Great stories emerge when you really listen and break down the barriers that can sometime shield the most interesting hooks.
By Graham Clifford.
Stories eh? As we sat outside a small tavern overlooking the Acropolis, Edel from Kerry doubted that she could help me with mine.
It was the summer of 2011 and recession had decimated the Greek economy. I travelled to Athens as a reporter to write stories on how the Irish living there were impacted.
As the evening wore on, Edel told me of her life in Greece, of her two sons and how her Greek husband, an engineer, had watched work in his sector dry up. She spoke of desperate people and broken dreams.
Almost everything she said lent itself to a powerful and compelling story.

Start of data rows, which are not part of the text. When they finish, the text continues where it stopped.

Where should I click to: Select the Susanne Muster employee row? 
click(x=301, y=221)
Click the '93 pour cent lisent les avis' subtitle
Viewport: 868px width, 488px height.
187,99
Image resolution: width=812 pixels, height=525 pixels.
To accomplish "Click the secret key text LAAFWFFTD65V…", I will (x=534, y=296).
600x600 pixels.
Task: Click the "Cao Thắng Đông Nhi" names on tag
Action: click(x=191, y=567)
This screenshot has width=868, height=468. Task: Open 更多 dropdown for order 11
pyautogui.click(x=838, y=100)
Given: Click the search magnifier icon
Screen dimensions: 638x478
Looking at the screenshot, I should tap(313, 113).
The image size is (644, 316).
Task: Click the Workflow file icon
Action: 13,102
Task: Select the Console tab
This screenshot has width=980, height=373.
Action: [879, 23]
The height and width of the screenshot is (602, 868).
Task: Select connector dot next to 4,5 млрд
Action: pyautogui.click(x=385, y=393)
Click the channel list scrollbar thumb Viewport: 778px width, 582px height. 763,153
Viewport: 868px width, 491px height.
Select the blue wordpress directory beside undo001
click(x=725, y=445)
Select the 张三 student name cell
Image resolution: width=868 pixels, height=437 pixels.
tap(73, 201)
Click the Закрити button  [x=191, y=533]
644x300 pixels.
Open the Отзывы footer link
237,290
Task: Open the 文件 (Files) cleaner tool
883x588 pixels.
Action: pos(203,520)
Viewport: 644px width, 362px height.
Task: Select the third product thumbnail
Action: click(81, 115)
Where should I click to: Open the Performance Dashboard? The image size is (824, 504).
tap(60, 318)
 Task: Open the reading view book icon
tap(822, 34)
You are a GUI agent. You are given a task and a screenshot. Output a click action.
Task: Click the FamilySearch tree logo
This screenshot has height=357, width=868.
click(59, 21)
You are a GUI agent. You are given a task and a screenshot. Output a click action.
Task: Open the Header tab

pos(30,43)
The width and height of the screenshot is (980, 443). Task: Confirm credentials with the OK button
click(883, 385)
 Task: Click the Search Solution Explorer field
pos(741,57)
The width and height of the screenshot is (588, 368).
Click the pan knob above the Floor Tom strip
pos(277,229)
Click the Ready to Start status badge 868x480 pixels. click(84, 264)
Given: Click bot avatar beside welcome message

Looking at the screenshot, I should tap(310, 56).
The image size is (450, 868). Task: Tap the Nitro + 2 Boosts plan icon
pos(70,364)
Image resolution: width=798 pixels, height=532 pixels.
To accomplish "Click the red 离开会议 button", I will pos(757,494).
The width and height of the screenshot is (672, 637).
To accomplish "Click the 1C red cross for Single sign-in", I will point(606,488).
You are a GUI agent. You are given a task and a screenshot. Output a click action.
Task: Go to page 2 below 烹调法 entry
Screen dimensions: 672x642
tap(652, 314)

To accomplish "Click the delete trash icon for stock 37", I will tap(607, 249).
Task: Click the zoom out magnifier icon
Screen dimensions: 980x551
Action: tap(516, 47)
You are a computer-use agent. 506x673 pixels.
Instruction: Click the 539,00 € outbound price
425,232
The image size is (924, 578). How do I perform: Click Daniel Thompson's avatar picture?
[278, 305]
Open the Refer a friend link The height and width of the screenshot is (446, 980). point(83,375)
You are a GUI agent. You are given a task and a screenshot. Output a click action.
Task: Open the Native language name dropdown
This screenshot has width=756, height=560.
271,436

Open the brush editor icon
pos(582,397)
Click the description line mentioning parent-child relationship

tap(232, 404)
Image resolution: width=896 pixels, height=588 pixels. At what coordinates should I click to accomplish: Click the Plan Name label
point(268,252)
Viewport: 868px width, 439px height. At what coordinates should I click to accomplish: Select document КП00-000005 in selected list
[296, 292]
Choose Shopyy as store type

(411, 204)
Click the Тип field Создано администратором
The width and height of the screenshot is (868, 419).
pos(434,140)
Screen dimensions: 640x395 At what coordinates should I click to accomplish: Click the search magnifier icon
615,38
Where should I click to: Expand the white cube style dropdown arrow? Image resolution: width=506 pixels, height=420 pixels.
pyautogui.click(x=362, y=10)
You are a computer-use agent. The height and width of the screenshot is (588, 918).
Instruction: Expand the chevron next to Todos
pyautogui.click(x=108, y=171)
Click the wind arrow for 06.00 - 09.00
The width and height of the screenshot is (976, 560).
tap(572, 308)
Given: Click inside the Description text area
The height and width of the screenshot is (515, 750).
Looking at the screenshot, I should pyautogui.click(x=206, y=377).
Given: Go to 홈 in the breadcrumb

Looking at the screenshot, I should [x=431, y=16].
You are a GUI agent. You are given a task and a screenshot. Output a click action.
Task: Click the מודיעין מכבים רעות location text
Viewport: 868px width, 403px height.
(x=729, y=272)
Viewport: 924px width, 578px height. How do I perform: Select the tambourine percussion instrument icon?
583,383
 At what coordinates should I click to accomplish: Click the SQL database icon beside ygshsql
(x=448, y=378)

Yet somehow she still doubted how others would be possibly interested in reading about her and her family’s experience.
She and her family moved back to Ireland and, as a qualified radiographer, she began working in the University Hospital Kerry in Tralee.
Her sons even started playing football for the local GAA club in Kerry.
Every time Edel spoke to me, another potential story or engaging angle just popped out.
And that’s the magic of storytelling – I’ve lost count of the number of times I’ve turned on the dictaphone to discuss a prearranged topic with someone —only to be side-tracked by a far more interesting nugget.
Edel eventually returned to Athens and established a recruitment company helping the Irish health service find well-trained Greek doctors. And that was yet another story.
What started off as a chat over a beer on a warm summer’s evening in Athens, transformed into a multi-layered series of features in the national media.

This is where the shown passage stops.